BLAST (short for Balloon-borne, Large Aperture, Sub-millimeter Telescope) was designed to gather information on how our universe originated and evolved. Launched on a balloon to an altitude of 35 km, where air is rarefied and the influence of the atmosphere is negligible, it will collect the very faint sub-millimeter light from thousands of the earliest galaxies that formed in the remote past of our universe.
The director travels with his brother, astrophysicist Mark Devlin, and the other team members all the way to an Arctic base in Sweden, where the instrument will be launched to be recovered in Northern Canada a few days later. With a lively style he documents the team’s feelings and tension. The stakes are high. The outcome of years and years of painstaking work spent designing each and every items and detail will be determined over a very short period of time.

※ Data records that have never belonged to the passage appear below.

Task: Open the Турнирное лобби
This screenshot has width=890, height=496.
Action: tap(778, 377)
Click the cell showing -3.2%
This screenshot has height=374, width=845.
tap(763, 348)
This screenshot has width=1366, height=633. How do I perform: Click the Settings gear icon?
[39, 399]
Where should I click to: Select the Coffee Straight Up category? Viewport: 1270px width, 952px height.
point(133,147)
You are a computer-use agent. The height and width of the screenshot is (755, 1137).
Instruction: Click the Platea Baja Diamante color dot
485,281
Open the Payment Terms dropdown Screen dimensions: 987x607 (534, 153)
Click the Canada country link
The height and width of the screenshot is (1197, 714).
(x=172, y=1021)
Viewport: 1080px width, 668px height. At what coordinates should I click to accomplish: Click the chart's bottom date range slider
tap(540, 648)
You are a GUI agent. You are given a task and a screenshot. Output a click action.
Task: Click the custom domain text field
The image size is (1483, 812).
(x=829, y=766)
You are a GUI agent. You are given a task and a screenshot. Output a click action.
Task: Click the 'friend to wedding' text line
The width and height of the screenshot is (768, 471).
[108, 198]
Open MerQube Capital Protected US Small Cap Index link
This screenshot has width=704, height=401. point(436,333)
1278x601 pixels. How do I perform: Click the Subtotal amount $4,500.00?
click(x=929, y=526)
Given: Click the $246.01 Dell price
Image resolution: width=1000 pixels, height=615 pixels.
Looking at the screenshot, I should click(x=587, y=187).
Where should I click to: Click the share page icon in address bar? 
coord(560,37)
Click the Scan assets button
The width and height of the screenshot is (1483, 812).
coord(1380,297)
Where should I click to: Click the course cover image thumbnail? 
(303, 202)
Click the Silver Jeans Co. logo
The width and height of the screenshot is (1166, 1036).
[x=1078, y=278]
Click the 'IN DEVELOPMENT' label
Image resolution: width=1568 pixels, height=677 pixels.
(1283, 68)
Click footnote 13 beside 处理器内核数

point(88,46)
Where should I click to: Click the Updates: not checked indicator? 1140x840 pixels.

But unforeseen events unfold one after the other. Unfavourable weather conditions force the team to delay the launch several times - and when it finally does take place, the result is a total disaster. Without giving up hope, the team tries again 18 months later from the Antarctic ice of Mc Murdo base, a remote science research station. Will they succeed? More problems will have to be overcome, but eventually BLAST will reward them with unexpected data that energize the researchers, including many graduate students.
Scientific purpose aside, the film offers insight into the motivations of passionate scientists seeking to answer man’s questions about the origin of the Universe.